According to Lefebvre, representational spaces are “space as directly lived through its associated images and symbols, and hence the space of “inhabitants” and “users”, but also some artists and perhaps a few writers and philosophers, who describe and aspire to no more than describe; this is the dominated — and hence passively experienced — space which the imagination seeks to change and appropriate (Lefebvre: 1991 p.39).

High-Rise is the representational space of the changes that western society underwent in the 70s. The tale of a certitude lost. Ballard said in an interview “I see myself more as a kind of investigator, a scout who is sent on ahead to see if the water is drinkable or not” (Ballard: 2015 p.252). High-Rise is about middle-class fears and petit-bourgeois society facing dismembering. It is about failing technology and the rise of new values. Ballard was the first to peer at the economic recession, political crisis and social life that was to follow. The question for sociologists could then be to identify the traits that compose this reality.

References

Ballard. JG. (2014) [1975] High Rise. Fourth State: London.
Lefebvre. H. (1991) The Production of Space. Basil Blackwell: London.
Foucault, M. (1966) Les Mots et les Choses. Gallimard: Paris.

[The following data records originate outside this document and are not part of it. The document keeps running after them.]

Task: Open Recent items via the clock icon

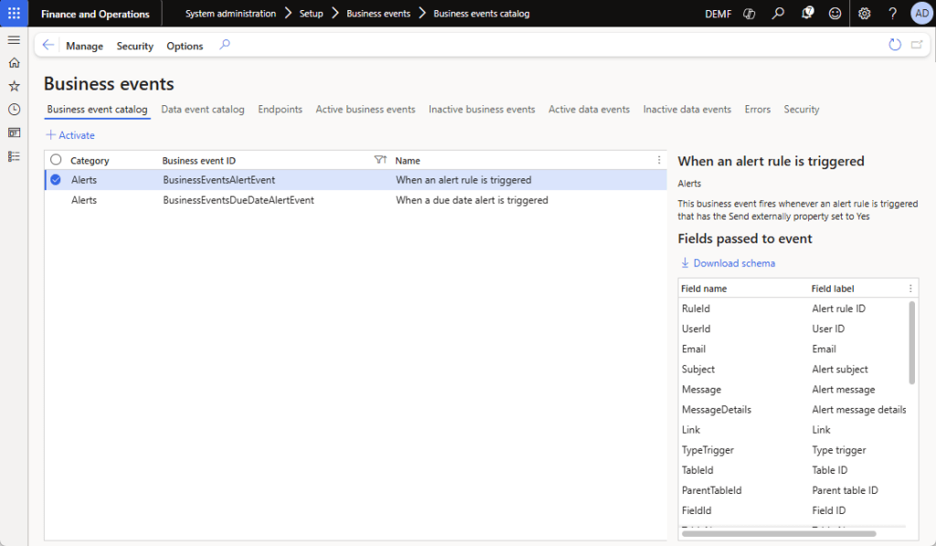Action: click(x=13, y=110)
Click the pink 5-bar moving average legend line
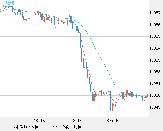The width and height of the screenshot is (163, 131). click(x=7, y=127)
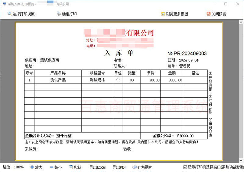Open 浏览更多模板 folder icon

point(163,14)
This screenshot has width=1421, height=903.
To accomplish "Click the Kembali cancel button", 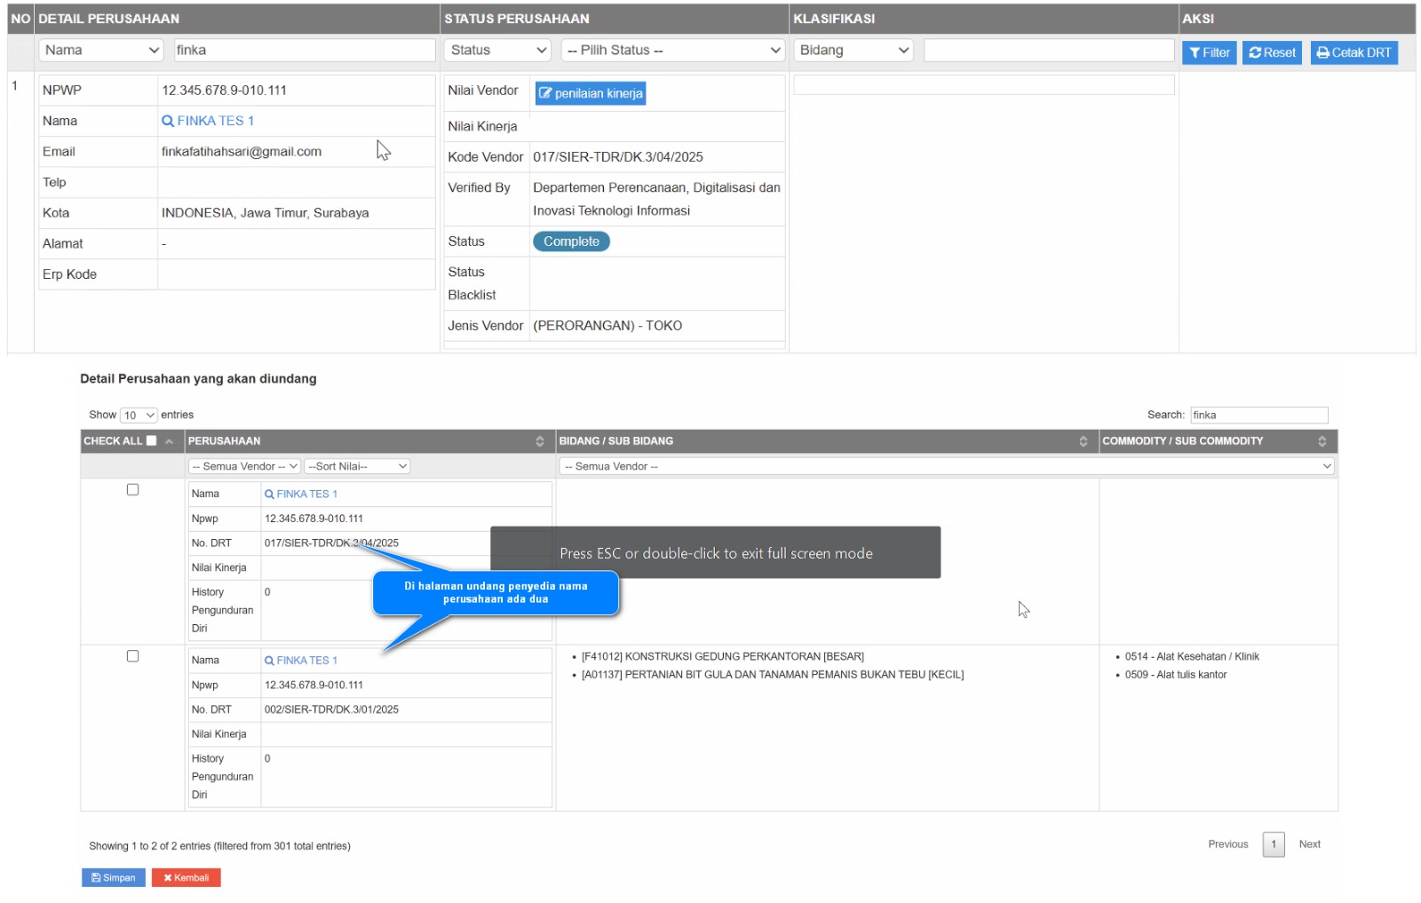I will click(186, 877).
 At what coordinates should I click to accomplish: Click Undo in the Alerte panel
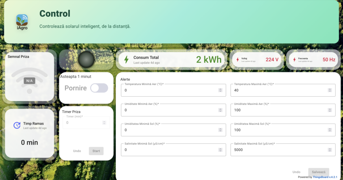click(x=296, y=172)
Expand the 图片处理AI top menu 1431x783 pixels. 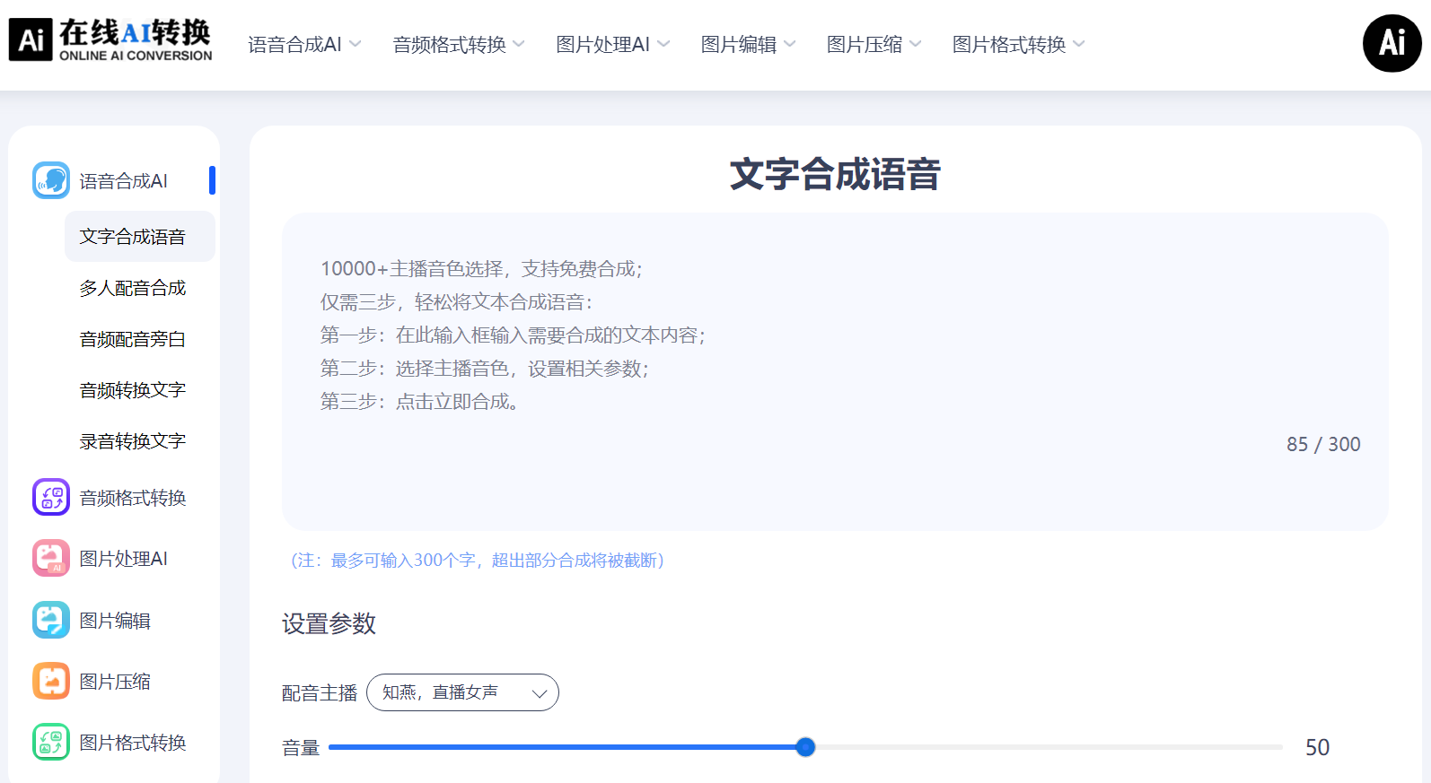click(x=612, y=45)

[i] In his estate regeneration announcement as Prime Minister (January 2016), David Cameron referred to the ‘so-called sink estates’, and the people living in them, needing to be managed and requiring social reform: https://www.gov.uk/government/speeches/estate-regeneration-article-by-david-cameron

 

Alejandro Fernández is a student on the MSc City Design and Social Science programme. His research interests include the intersection of art, policy and identity.